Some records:
━━━━

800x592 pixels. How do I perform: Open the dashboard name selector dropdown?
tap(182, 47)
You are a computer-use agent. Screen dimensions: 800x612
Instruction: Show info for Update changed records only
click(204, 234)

━━━━

=== What you need to do ===
Copy every item above word for word, changing nothing.

=== Answer to the exercise ===
800x592 pixels. How do I perform: Open the dashboard name selector dropdown?
tap(182, 47)
You are a computer-use agent. Screen dimensions: 800x612
Instruction: Show info for Update changed records only
click(204, 234)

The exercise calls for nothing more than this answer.